Objetivo do exercício: Apresente como CSV de duas colunas, texto e resposta, o material que começa no início e termina na linha que contém "point(1367,72)", ambas incluídas. Cada linha do CSV deve trazer um texto e a resposta correspondente, cada um num único campo entre aspas, com as quebras de linha substituídas por espaços.

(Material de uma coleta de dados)
****

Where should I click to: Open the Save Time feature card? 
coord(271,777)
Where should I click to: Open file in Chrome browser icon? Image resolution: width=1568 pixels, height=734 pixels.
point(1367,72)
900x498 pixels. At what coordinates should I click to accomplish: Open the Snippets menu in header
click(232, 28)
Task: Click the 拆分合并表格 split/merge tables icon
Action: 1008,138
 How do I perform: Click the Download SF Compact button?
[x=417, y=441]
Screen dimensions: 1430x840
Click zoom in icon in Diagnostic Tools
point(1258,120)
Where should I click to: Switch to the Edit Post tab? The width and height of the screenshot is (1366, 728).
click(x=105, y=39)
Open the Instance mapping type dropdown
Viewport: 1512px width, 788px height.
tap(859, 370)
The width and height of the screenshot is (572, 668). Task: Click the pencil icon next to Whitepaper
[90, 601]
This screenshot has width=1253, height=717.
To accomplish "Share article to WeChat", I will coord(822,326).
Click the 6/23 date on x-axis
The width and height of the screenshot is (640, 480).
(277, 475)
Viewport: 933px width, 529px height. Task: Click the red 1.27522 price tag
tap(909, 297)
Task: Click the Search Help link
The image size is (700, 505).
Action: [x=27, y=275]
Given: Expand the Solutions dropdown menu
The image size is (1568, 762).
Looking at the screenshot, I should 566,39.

****

Resposta completa:
texto,resposta
"Where should I click to: Open the Save Time feature card?","coord(271,777)"
"Where should I click to: Open file in Chrome browser icon? Image resolution: width=1568 pixels, height=734 pixels.","point(1367,72)"